Subsequent public hearings at the time led to a request for more of Phuket to come under Dasta’s purview.
Through its consultant firm Phisut Technology Company, Dasta has organized a series of ten public hearings this month to include all of Phuket’s local administration organizations.
The first of these was held at the Phuket Merlin Hotel on Monday, when the Dasta administrative framework was presented to representatives from Phuket City and Wichit municipalities.
Most of those present were in favor of putting Phuket City and Wichit under Dasta administration.
Dr Prasit Koysiripong, president of the Old Phuket Town Foundation, said a Dasta listing would improve the lives of Phuket City residents and aid in preserving the historically significant areas of the old quarter.
Thiti Sawisai, who heads the Phuket City Environment Protection Community, was less impressed.
Dasta’s stated objectives are laudable, but the agency seems to lack specific measures to meet these objectives, especially where environmental protection is concerned, he said.
“The project is unclear on how problems would actually be solved. Since Phuket is like a beloved daughter to us I really don’t agree with this project,” he said.

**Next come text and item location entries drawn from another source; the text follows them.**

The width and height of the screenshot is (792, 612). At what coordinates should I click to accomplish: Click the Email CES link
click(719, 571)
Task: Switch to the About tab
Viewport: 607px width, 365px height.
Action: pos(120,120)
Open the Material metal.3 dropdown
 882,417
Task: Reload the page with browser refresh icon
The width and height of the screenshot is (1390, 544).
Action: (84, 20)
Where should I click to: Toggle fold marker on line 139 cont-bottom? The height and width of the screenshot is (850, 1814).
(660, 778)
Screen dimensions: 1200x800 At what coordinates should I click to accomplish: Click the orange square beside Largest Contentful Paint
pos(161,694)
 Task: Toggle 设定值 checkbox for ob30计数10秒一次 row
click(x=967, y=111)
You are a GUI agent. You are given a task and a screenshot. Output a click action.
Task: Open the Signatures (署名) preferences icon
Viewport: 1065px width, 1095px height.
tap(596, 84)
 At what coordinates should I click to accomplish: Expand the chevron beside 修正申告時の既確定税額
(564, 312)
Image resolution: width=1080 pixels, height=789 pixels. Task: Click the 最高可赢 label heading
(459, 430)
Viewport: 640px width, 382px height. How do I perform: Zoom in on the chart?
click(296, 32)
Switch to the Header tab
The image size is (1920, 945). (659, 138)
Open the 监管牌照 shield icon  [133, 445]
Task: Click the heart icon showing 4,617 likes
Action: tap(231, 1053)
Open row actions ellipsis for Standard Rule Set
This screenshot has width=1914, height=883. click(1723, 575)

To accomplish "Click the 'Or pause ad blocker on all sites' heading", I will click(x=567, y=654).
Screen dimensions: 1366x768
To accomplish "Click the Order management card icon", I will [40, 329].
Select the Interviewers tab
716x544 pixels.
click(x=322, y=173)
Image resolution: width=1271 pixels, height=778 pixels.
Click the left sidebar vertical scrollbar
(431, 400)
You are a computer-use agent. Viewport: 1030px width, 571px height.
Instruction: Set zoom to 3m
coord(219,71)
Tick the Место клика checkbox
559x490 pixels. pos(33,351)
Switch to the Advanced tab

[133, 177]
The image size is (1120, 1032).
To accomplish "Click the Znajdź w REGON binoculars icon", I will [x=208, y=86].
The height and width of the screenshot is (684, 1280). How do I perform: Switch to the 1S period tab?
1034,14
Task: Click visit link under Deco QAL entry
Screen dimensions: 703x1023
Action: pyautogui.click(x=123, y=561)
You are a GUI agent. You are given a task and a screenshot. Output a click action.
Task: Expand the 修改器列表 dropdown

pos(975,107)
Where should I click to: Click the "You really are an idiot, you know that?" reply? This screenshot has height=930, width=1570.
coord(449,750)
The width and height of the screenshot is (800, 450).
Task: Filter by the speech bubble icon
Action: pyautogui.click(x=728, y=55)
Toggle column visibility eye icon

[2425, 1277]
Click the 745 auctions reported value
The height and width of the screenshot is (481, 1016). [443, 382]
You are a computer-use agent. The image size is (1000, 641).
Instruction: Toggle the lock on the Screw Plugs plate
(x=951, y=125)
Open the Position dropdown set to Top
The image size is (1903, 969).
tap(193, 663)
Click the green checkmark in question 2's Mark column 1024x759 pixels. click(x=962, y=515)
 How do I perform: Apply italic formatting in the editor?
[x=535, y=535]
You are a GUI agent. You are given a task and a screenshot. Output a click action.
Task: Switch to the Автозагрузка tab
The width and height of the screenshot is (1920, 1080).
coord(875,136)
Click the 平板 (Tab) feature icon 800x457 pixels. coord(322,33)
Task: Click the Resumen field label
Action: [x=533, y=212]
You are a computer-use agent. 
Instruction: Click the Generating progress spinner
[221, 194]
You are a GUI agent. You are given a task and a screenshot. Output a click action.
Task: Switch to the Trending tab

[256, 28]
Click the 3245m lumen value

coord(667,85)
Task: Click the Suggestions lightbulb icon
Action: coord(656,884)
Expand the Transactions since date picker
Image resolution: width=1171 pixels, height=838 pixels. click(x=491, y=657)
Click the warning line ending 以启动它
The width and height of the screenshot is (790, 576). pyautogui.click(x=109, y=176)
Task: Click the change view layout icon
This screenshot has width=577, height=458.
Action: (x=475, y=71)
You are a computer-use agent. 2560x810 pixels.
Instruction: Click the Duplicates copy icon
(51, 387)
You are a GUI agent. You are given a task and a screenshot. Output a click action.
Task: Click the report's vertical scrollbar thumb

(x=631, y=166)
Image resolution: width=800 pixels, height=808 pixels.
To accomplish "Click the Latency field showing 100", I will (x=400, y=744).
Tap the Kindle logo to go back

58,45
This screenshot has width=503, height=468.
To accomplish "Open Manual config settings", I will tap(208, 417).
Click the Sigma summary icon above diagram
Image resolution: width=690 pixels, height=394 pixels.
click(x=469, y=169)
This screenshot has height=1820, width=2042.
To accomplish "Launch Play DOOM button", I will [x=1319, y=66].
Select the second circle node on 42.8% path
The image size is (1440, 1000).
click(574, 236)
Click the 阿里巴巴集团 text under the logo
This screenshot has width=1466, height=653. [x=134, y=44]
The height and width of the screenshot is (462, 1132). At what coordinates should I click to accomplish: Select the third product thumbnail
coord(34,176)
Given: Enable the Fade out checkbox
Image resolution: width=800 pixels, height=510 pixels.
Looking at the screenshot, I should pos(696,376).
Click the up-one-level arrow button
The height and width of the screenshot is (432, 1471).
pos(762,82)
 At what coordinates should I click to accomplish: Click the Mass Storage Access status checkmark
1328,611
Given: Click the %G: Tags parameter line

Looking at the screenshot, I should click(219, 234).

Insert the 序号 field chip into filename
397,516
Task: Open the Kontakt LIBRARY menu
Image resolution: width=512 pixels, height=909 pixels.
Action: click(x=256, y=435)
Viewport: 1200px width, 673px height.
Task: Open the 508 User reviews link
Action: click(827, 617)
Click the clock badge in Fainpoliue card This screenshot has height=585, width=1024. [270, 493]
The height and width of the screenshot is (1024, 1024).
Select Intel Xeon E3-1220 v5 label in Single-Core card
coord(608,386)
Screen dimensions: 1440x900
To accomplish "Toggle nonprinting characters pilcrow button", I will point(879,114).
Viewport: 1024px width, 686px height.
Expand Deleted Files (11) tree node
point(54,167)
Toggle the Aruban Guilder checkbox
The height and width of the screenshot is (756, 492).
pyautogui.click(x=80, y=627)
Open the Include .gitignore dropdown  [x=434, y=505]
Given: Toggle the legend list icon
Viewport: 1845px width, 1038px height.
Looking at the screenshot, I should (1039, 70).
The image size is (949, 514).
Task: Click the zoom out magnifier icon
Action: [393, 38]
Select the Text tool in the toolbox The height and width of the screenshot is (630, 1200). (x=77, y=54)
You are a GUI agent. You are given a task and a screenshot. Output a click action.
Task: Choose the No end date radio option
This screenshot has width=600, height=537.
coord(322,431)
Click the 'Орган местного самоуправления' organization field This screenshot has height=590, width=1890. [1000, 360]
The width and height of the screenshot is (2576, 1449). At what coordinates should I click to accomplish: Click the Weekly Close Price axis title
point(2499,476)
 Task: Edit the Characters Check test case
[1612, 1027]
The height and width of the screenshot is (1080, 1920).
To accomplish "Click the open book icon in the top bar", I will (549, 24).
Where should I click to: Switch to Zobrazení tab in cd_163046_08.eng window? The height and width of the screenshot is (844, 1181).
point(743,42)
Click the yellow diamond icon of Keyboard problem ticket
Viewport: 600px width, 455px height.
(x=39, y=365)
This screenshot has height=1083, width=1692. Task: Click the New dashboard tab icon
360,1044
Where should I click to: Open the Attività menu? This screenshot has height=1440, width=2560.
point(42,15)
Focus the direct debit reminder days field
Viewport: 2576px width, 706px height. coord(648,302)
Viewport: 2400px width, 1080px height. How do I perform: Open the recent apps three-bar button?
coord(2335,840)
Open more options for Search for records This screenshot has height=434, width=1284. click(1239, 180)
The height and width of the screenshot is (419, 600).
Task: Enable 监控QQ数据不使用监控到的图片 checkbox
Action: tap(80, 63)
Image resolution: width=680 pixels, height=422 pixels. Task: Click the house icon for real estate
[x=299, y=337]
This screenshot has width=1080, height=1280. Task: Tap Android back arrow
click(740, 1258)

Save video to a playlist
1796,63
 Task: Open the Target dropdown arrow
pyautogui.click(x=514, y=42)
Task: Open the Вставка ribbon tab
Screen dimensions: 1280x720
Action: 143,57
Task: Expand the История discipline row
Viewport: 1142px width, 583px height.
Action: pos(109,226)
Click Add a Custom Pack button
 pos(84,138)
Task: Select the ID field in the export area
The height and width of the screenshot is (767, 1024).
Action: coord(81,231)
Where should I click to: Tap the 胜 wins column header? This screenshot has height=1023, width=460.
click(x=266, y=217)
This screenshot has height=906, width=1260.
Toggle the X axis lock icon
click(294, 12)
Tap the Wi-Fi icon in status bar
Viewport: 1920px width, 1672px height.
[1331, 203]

To this, city planner Somchai Poetiwongsajarn of Phisut Technology said specific measures would follow only after an area has been listed under Dasta and detailed studies conducted.
“At first we wanted to list only the Ao Phuket project under Dasta, but now we are considering listing the entire island. It is up to the people to decide,” Mr Somchai said.
As the Dasta board reports to the Prime Minister’s Office, project reports and proposals are submitted for approval directly to Cabinet, thus bypassing normal bureaucratic procedures, he added.
Following the public hearings, Dasta could apply for a Phuket listing. Cabinet approval would take about three months, he said.
If granted, Dasta would then set up a local office and draw up a list of specific projects for implementation.
The office would be staffed in part by Phuket residents, who would be responsible for collecting the required information and liaising with local administrative bodies tasked with carrying out the work.
As for funding, income derived from Dasta projects would be remitted to local administrative bodies and not back to the central government, thus ensuring that local people benefit, he said.
Dasta executive board member Rajatin Syamananda, who has pushed for the Ao Phuket project since his time as Director General of the Interior Ministry’s Department of Town and Country Planning, also attended the hearing in Phuket City.
Mr Rajatin insists that any Dasta project, including Ao Phuket, will only move forward with solid public support. He is still keen on the Ao Phuket project, however.
The project would remove a layer of mud and tin mining dregs covering 10,000 rai of Phuket Bay and restore the bay’s natural sandy bed, he said.
Dasta listing would also help address the other pressing environmental issues facing Phuket City, such as solid waste management and wastewater treatment.
Problems in both of these areas are the result of poor city planning, he told the meeting.